La Corte di Cassazione, con sentenza n. 6725 del 18 marzo 2013, ha affermato che "«il rischio elettivo» configurato come l'unico limite alla copertura assicurativa di qualsiasi infortunio, in quanto ne esclude l'essenziale requisito della «occasione di lavoro», assume, con riferimento all' «infortunio in itinere», una nozione più ampia, rispetto all'infortunio che si verifichi nel corso della attività lavorativa vera e propria, in quanto comprende comportamenti del lavoratore infortunato di per sé non abnormi, secondo il comune sentire, ma semplicemente contrari a norme di legge o di comune prudenza.". 

Sulla base di tale principio la Suprema Corte ha rigettato il ricorso proposto da un lavoratore che, nel percorrere il percorso casa-lavoro, a bordo del proprio motoveicolo, al fine di raggiungere il posto di lavoro, aveva subito, seguendo l'abituale percorso, un incidente con un autoveicolo che aveva cambiato bruscamente direzione di marcia senza effettuare alcuna segnalazione. 

Il ricorrente aveva chiesto la costituzione in via amministrativa di una rendita da infortunio ma la Corte d'Appello aveva ritenuto l'insussistenza della necessità dell'uso del veicolo privato, adoperato dal lavoratore, per il collegamento tra abitazione e luogo di lavoro, considerati i suoi orari di lavoro e quelli dei pubblici servizi di trasporto ed aveva affermato che la scelta del ricorrente di usare il mezzo privato non fosse necessitata. 

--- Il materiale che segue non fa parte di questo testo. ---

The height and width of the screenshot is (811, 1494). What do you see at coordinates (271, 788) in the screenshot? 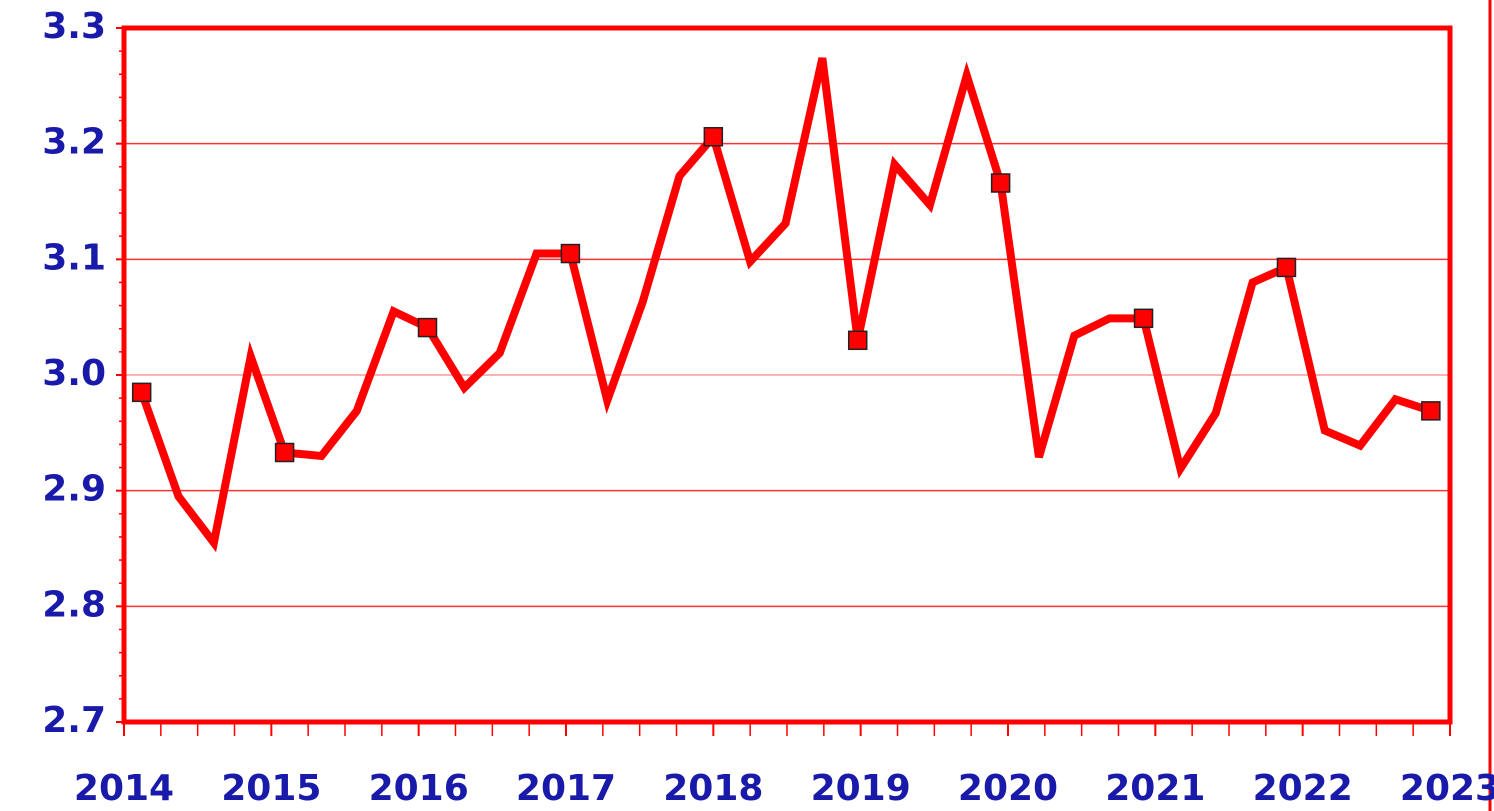
I see `x-tick-label: 2015` at bounding box center [271, 788].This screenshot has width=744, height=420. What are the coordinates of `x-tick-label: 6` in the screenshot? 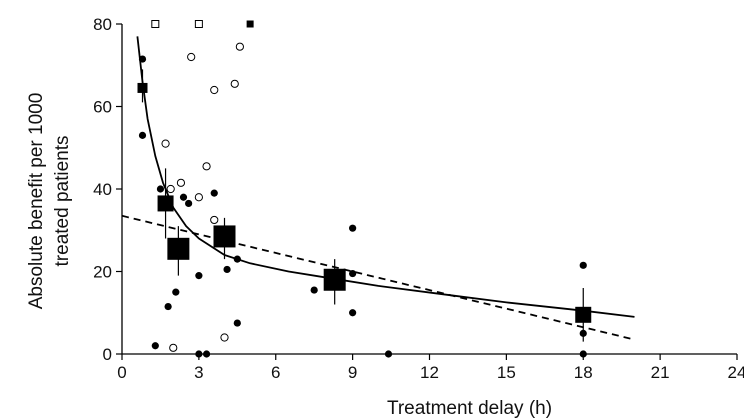 It's located at (276, 372).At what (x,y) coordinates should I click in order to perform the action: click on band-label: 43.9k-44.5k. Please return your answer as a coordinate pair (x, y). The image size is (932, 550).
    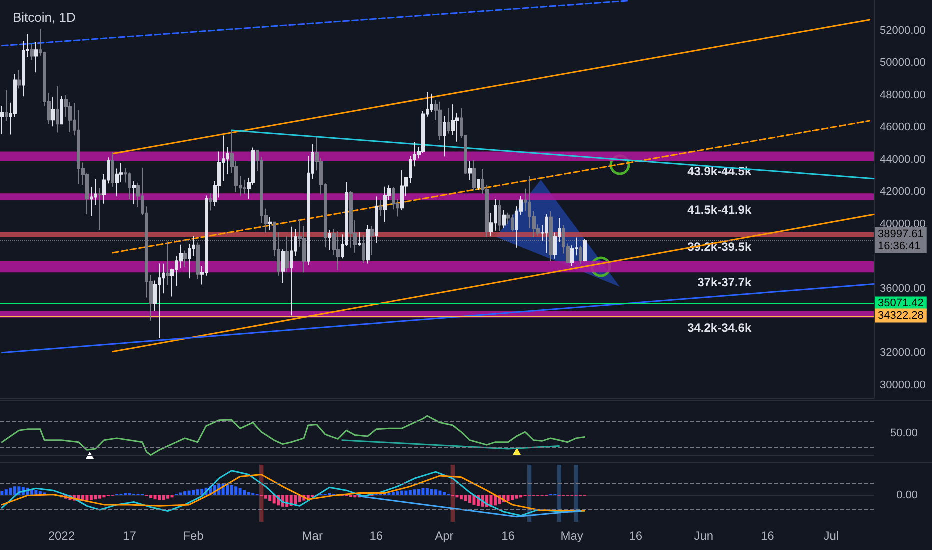
    Looking at the image, I should click on (720, 171). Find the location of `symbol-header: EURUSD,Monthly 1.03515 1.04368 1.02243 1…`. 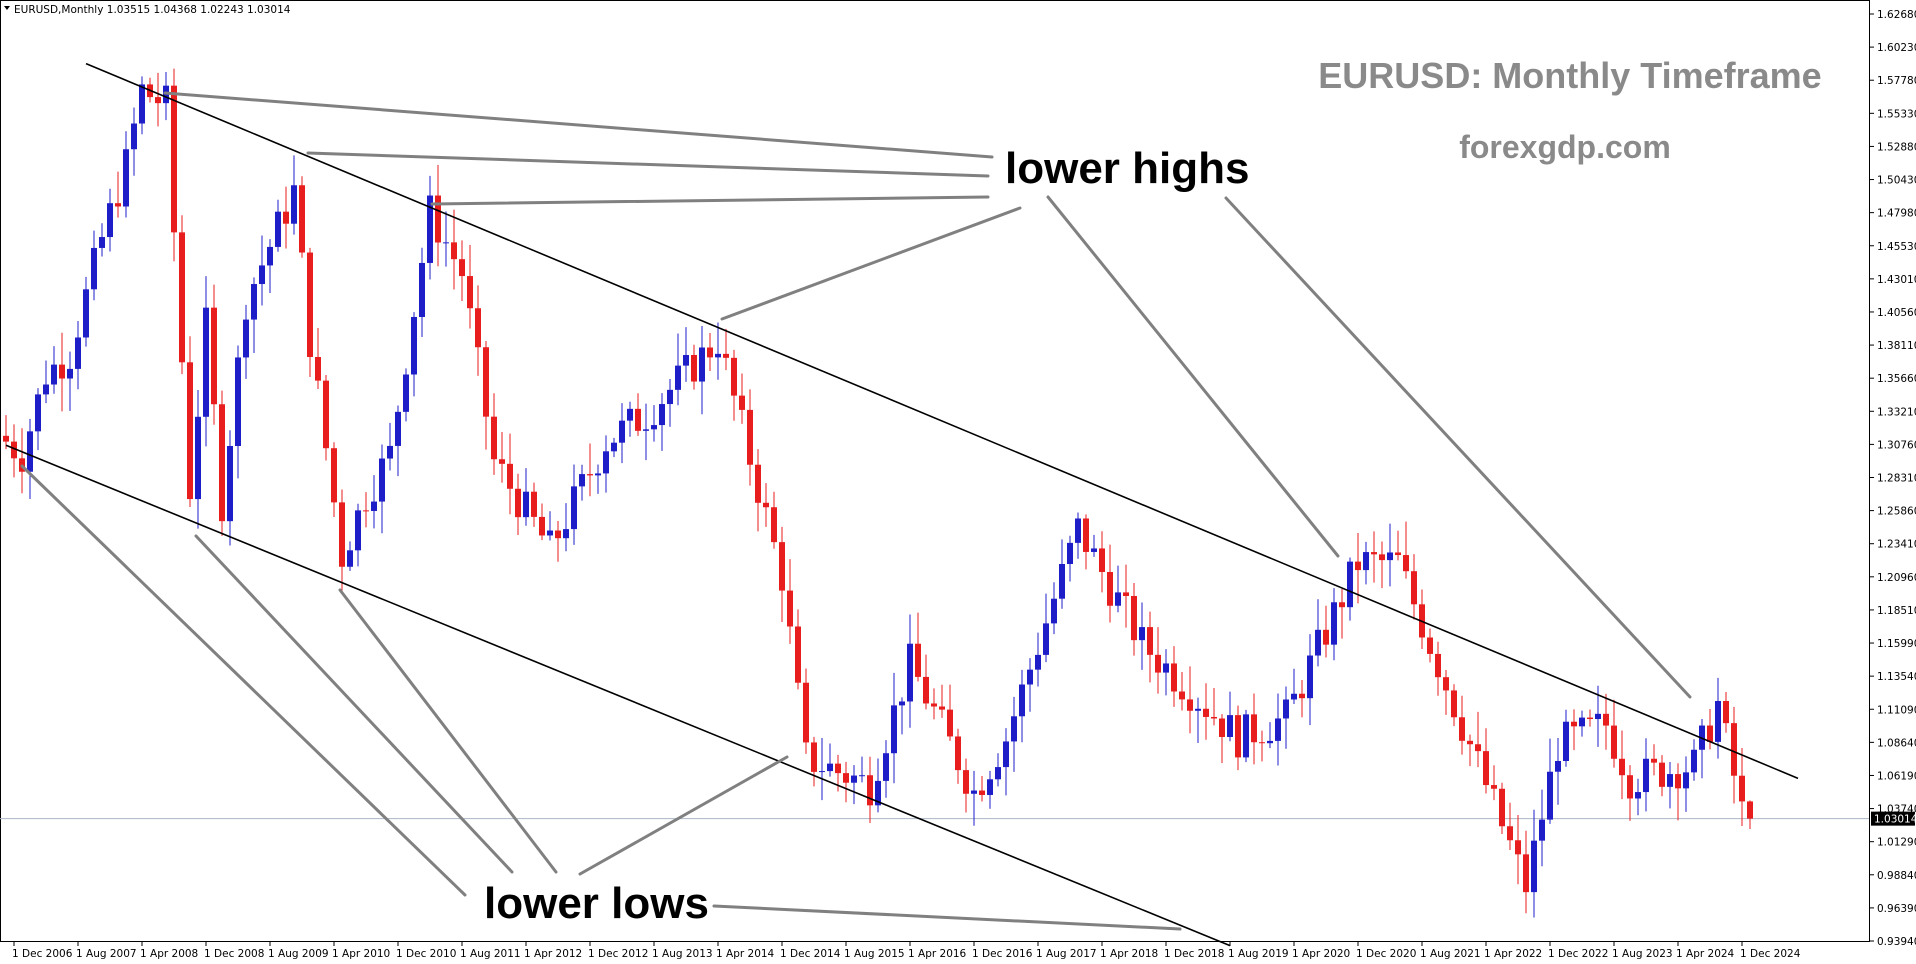

symbol-header: EURUSD,Monthly 1.03515 1.04368 1.02243 1… is located at coordinates (152, 10).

I Giudici di legittimità, ritenedo che la sentenza

impugnata non si discosta dal principio di diritto enunciato, laddove nega la copertura assicurativa al dedotto infortunio (incontrovertibilmente) in itinere - in dipendenza della configurazione, come rischio elettivo appunto, del comportamento del lavoratore che lo ha determinato - all'esito di accertamento di fatto che, peraltro, risulta incensurabile, sotto il profilo del vizio di motivazione, precisa che "anche a volere ammettere che lo stesso ricorrente avesse la necessità di utilizzare il mezzo proprio per l'assenza di soluzioni alternative al detto uso, la decisione impugnata risulta, tuttavia, adeguatamente sorretta dal concorrente accertamento che, in ogni caso, il tragitto era percorribile a piedi ovvero utilizzando un mezzo di trasporto pubblico. Infatti, alla luce del principio di diritto enunciato, tanto basta - per configurare, nella dedotta fattispecie, il rischio elettivo" - e per rigettare, di conseguenza, il ricorso.". 

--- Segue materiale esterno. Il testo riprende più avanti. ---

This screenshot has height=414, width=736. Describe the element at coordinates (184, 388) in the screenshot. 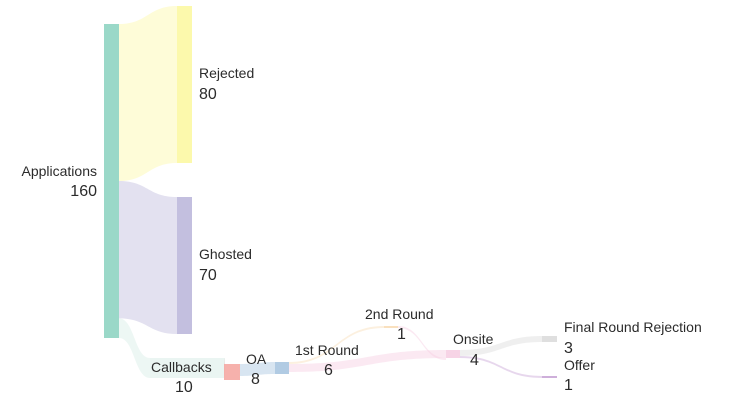

I see `node-value-callbacks: 10` at that location.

In tema di infortunio "in itinere" - si legge nella sentenza

- il requisito della "occasione di lavoro" implica la rilevanza di ogni esposizione a rischio, indipendentemente dal grado maggiore o minore di questo, assumendo il lavoro il ruolo di fattore occasionale del rischio stesso ed essendo il limite della copertura assicurativa costituito esclusivamente dal "rischio elettivo", intendendosi per tale quello che, estraneo e non attinente alla attività lavorativa, sia dovuto ad una scelta arbitraria del lavoratore, il quale crei ed affronti volutamente, in base a ragioni o ad impulsi personali, una situazione diversa da quella inerente alla attività lavorativa, ponendo così in essere una causa interattiva di ogni nesso tra lavoro, rischio ed evento. 

"La valutazione dell'inerenza del rischio all'attività lavorativa ed alle sue modalità costituisce un apprezzamento di fatto di competenza del giudice del merito che, nella specie, con motivazione coerente ai principi di diritto enunciati e priva di salti logici, è pervenuto alla conclusione che il lavoratore non avesse diritto a copertura assicurativa, essendo stata la scelta del mezzo personale dettata da ragioni che, seppure legittime, non assumono uno spessore sociale tale da giustificare un intervento di carattere solidaristico a carico della collettività."